#### What is asked:
Can you write out the items from the line with "Click the arrow in" up to and including the line with "click(x=141, y=22)", requests and all, shifting every click coordinate in the answers by adding 110 to it?

#### Extracted information:
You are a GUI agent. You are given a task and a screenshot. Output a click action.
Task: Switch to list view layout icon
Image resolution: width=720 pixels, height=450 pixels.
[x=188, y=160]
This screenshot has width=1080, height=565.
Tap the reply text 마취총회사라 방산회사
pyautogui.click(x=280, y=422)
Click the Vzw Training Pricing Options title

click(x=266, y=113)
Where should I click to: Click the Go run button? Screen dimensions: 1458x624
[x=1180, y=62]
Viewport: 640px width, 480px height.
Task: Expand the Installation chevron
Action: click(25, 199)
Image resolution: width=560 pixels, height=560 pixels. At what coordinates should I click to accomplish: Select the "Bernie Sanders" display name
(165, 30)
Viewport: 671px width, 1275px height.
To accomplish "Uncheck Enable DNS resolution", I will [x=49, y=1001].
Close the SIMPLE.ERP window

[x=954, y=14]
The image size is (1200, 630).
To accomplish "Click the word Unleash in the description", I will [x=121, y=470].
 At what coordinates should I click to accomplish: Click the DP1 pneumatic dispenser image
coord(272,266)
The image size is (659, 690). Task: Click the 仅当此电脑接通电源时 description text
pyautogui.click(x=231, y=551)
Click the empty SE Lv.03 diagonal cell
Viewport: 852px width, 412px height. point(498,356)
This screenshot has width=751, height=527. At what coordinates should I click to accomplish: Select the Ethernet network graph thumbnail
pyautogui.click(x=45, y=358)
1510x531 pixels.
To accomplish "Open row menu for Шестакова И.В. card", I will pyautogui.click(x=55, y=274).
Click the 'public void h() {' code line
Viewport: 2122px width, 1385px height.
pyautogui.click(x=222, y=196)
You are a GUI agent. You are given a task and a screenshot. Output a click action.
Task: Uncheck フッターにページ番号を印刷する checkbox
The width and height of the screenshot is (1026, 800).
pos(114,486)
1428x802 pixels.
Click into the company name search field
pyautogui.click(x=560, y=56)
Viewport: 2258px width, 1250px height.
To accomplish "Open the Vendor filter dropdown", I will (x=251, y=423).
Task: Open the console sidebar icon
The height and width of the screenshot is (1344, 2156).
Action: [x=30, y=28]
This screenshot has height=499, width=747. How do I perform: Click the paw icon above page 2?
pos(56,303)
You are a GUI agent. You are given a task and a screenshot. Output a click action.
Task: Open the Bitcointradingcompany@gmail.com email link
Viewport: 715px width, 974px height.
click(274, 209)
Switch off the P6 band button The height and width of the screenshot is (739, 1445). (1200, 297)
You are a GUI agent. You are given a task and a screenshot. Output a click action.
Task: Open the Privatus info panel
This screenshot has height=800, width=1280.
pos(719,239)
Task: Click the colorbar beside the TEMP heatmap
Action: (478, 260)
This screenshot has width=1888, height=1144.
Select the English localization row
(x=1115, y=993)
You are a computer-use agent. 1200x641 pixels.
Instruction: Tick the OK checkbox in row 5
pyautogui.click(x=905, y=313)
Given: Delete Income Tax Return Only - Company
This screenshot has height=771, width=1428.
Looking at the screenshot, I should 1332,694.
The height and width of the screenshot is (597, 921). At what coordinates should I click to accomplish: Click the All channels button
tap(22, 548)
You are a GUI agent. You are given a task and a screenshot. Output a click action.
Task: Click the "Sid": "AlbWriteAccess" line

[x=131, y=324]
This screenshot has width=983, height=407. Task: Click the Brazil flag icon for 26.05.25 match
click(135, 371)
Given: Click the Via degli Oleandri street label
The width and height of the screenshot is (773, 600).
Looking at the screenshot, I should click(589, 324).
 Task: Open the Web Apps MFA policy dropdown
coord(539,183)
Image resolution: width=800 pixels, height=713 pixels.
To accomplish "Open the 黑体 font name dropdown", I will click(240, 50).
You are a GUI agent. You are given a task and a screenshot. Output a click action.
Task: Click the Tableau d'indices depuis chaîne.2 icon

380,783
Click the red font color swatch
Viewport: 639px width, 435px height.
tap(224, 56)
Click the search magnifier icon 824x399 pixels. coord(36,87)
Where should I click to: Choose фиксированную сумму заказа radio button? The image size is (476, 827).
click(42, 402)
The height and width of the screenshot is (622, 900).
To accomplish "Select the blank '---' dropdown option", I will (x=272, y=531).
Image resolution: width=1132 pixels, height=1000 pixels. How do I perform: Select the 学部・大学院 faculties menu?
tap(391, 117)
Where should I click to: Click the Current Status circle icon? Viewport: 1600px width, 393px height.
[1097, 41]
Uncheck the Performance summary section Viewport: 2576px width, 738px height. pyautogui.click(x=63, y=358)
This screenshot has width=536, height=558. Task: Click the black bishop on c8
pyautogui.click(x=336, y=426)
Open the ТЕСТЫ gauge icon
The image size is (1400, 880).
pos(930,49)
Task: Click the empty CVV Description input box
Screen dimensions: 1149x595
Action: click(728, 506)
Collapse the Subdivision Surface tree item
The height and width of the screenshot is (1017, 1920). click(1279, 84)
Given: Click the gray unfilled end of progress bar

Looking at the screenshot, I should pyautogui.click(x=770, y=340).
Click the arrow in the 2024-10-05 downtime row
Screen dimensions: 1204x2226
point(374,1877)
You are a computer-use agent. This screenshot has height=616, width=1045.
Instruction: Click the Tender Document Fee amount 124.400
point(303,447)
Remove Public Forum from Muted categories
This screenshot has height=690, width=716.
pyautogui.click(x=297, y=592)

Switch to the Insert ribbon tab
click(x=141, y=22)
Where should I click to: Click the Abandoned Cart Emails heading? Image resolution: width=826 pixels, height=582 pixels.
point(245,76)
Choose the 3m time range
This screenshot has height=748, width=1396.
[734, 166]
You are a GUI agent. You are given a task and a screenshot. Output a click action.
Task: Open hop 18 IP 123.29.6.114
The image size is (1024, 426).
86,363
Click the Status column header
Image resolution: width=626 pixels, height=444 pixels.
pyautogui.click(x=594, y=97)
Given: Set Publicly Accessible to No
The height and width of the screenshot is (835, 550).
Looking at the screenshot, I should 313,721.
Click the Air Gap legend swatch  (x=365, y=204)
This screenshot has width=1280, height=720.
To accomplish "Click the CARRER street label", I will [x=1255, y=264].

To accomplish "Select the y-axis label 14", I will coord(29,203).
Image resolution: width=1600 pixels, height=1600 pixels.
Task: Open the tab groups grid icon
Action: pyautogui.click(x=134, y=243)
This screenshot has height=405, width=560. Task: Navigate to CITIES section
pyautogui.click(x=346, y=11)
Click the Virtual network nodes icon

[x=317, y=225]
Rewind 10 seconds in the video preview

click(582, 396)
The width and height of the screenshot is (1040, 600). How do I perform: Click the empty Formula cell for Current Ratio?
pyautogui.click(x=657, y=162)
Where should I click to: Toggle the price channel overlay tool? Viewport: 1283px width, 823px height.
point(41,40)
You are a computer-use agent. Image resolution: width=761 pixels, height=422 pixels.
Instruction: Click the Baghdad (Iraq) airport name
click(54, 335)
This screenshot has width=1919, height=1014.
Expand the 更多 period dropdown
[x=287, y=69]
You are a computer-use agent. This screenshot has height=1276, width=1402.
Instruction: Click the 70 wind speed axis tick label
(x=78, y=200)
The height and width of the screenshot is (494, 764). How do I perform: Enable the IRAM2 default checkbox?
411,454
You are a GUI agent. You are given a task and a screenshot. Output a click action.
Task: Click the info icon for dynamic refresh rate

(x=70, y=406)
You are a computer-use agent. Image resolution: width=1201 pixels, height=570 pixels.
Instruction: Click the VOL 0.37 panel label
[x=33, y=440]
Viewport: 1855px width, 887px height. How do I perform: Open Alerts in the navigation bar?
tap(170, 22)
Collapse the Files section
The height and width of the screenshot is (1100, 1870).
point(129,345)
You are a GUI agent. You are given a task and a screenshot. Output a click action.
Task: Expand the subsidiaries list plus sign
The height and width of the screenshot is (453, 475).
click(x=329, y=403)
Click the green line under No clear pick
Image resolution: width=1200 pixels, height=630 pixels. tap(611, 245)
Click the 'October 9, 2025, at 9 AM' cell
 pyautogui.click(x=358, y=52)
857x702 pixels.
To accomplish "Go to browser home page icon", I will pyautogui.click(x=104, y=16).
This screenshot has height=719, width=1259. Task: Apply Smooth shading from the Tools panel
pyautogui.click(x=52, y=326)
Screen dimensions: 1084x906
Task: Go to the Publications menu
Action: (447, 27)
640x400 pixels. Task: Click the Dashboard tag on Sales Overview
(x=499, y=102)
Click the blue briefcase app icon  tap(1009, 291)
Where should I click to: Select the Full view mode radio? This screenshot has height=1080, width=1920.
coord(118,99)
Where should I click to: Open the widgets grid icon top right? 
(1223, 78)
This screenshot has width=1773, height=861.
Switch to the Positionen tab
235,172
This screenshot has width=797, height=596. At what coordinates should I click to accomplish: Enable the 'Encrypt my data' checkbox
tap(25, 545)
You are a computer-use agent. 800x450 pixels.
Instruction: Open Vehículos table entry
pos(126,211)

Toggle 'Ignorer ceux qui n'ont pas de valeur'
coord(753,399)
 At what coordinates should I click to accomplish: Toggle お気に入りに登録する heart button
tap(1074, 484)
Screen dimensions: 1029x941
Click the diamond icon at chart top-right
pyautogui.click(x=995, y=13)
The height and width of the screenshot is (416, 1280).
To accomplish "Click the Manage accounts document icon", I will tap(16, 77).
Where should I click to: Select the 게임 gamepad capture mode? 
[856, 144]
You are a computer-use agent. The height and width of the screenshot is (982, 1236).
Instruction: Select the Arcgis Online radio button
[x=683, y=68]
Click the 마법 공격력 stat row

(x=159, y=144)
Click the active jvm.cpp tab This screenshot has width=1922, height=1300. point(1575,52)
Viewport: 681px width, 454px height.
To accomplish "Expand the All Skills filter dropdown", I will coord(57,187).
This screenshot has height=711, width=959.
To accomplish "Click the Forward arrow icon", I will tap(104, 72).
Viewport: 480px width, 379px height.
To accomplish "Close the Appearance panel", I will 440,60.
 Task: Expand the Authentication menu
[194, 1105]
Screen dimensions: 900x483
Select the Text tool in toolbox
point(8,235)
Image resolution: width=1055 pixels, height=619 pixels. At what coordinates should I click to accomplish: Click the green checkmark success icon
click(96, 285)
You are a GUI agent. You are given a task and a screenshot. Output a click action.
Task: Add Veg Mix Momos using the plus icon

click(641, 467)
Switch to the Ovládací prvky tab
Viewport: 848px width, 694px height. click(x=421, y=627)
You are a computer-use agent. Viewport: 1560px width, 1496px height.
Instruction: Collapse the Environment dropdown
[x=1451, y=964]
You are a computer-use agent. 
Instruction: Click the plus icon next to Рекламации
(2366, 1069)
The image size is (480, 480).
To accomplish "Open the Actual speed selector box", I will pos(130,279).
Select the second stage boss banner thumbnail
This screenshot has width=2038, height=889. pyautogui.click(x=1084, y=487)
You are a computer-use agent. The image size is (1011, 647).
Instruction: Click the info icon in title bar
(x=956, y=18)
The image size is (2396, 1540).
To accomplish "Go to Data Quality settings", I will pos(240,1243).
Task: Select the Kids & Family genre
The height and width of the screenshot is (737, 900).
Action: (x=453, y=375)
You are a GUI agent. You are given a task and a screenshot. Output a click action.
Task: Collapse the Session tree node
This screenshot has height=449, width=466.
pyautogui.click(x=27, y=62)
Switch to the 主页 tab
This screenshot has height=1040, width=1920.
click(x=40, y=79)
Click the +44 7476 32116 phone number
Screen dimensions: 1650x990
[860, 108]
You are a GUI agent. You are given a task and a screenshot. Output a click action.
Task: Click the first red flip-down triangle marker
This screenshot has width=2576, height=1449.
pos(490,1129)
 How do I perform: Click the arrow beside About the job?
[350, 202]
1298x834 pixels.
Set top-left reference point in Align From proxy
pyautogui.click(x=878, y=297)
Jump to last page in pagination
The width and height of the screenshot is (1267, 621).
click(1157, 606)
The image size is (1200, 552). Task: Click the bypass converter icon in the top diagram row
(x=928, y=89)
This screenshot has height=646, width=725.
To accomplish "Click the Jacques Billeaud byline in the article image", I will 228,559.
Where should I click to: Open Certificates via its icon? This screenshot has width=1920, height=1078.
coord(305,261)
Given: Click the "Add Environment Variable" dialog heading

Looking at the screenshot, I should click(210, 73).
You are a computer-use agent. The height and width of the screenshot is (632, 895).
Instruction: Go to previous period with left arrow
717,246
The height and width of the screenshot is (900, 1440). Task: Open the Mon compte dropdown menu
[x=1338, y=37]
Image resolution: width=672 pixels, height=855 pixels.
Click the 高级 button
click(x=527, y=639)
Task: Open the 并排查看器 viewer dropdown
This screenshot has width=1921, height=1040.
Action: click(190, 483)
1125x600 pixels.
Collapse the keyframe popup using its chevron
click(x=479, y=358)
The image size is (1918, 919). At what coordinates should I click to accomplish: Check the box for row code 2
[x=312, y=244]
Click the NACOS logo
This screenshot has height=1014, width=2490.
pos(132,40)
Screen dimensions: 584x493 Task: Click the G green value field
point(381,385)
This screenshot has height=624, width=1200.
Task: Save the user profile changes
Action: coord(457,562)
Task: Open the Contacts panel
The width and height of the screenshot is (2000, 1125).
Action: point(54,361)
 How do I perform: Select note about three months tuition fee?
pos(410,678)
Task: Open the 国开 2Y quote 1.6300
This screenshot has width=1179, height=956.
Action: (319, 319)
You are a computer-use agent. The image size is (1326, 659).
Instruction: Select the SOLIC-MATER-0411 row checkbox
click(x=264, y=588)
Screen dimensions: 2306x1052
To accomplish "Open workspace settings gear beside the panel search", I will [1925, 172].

#### Response below:
Click the arrow in the 2024-10-05 downtime row
Screen dimensions: 1204x2226
point(484,1987)
You are a computer-use agent. This screenshot has height=616, width=1045.
Instruction: Click the Tender Document Fee amount 124.400
point(413,557)
Remove Public Forum from Muted categories
This screenshot has height=690, width=716.
pyautogui.click(x=407, y=702)

Switch to the Insert ribbon tab
click(x=251, y=132)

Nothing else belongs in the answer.